Influence stratégique

Clé de voute de la résilience future, l’agriculture n’en est pas moins confrontée à de nombreux défis comme la résistance aux antibiotiques, « une menace réelle pour la santé globale, c’est-à-dire animale, humaine et environnementale », a rappelé Jean-Luc Angot, président de l’Académie vétérinaire de France. Rapportant une étude de la revue Science de 2019 et un rapport britannique de 2016, il a insisté sur trois chiffres : « La résistance aux antibiotiques a été multipliée par trois en 20 ans ; Ce sont dix millions de vies qui sont, chaque année, menacées par l’anti-biorésistance pour une perte de PIB mondial de l’ordre de 1 000 milliards de dollars ». Pis, le risque d’une pandémie bactérienne n’est pas à écarter et les solutions prophylactiques ne seraient que peu efficaces a-t-il résumé, expliquant que la France, en pointe sur ce dossier, pouvait jouer un rôle d’influence stratégique au sein de l’Europe et dans le monde.

Doublement de surfaces 

L’autre écueil auquel l’agriculture est confrontée est celui du dérèglement climatique qui interroge Jean-Jacques Hervé, vice-président de la Chambre de commerce France-Ukraine. « La Sibérie sera-t-elle le futur grenier à grains du monde ? ». Selon lui le scénario est plausible pour plusieurs raisons. Les projections climatologiques montrent que le Sud de la Sibérie, de l’Oural au Pacifique, devrait connaître une augmentation sensible des températures moyennes et de la pluviométrie, « entre 6 et 9 °C selon les saisons. Et d’environ 60 à 140 millimètres par an, avec de grandes variations interannuelles et d’inégales répartitions spatiales », précise-t-il.
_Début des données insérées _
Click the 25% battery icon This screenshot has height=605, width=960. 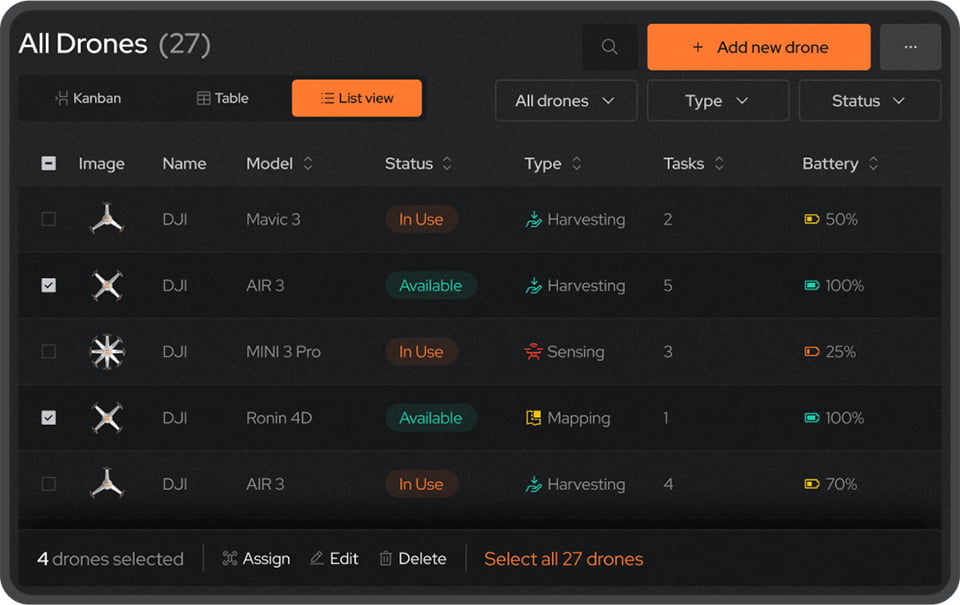pyautogui.click(x=811, y=351)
En conséquence, la Russie pourrait assurer, dans cette région jusqu’à deux récoltes par an en blé, oléoprotéagineux, maïs, etc. sur une surface qui aurait doublé, « passant de 220 millions d’hectares (Mha) à environ 400 Mha ». De telles perspectives viendraient renforcer un potentiel d’exportation déjà important « et faire grimper le potentiel de récolte à plus de 1 milliard de tonnes de grains, un chiffre d’ampleur au regard de la production mondiale actuelle de 2,7 milliards de tonnes », souligne-t-il.

« Agriculture : valeur refuge »

« Enfin, il ne faut pas sous-estimer le sujet du renouvellement des générations », ont déclaré Sébastien Abis, directeur du Club Déméter et Eddy Fougier, politologue et professeur à Sciences-Po Aix-en-Provence. Les causes sont connues et résumées un peu hardiment par ce dernier : « Quand on communique sur 350 euros de revenus par mois et un taux de suicide important, ce n’est pas la campagne de recrutement la plus adaptée », a-t-il lâché. Eddy Fougier appelle à un « scénario de rupture » qui pourrait revêtir deux aspects : Premièrement « l’attrait d’une partie de la génération “Z” qui ne veut pas être enfermée dans des “bullshit jobs”* vers une agriculture agroécologique » ; Secondement, un scenario « collapsologue » et qui se fonde sur l’hypothèse selon laquelle le monde rural et l’agriculture constituent des valeurs refuges en période de crise majeure. « Il faut aussi noter le problème d’attractivité des métiers agro-industriels et agro-alimentaires, a complété Sébastien Abis car plus de 30 000 postes ne sont actuellement pas pourvus en France ». En effet, ce secteur qui recrute reste une valeur sûre compte tenu des besoins alimentaires et de la multiplication des usages non alimentaires des productions agricoles.

 

* « Emplois peu valorisants »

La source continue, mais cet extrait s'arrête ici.